In 2007, two Pemex platforms collided in the Gulf of Mexico, killing 21 workers and causing a large oil spill.
In January 2013, a gas buildup caused an explosion at the company's Mexico City headquarters, killing 37 people.
A natural gas plant explosion killed 30 people near the northeastern state of Tamaulipas in September 2012.

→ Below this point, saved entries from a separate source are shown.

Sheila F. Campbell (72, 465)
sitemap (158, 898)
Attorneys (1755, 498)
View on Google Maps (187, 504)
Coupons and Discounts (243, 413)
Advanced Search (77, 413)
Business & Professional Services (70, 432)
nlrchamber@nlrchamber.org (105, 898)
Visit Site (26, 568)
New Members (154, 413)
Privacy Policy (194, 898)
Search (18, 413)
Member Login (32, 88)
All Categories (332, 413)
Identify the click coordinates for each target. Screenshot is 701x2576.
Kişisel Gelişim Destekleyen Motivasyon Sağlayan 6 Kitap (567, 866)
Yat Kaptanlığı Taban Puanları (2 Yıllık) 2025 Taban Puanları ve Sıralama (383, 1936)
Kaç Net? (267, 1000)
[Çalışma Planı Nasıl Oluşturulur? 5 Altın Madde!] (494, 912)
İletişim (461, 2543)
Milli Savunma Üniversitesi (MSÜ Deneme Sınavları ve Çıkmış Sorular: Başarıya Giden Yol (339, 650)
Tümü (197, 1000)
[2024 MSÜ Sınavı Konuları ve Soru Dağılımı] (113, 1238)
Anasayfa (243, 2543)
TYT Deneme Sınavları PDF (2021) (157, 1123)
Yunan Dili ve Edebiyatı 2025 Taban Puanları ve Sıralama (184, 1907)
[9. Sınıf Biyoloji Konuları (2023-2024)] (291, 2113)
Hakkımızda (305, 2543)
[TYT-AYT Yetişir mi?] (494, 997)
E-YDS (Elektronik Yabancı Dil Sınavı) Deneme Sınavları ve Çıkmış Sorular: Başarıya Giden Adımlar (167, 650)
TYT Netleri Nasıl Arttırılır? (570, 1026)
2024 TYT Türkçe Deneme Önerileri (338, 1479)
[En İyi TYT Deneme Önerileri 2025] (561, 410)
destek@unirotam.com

Pena Nieto pushed through a sweeping energy reform bill last year that opens the sector to foreign investors in a bid to reverse falling production and modernize aging infrastructure.
Pemex, which provides a third of Mexico's tax revenue, posted a $17.7 billion loss in 2014, hit by falling global oil prices, fuel thefts by gangs and the peso's drop against the dollar.
The government will hold its first auction in July for shallow-water projects on the Gulf of Mexico.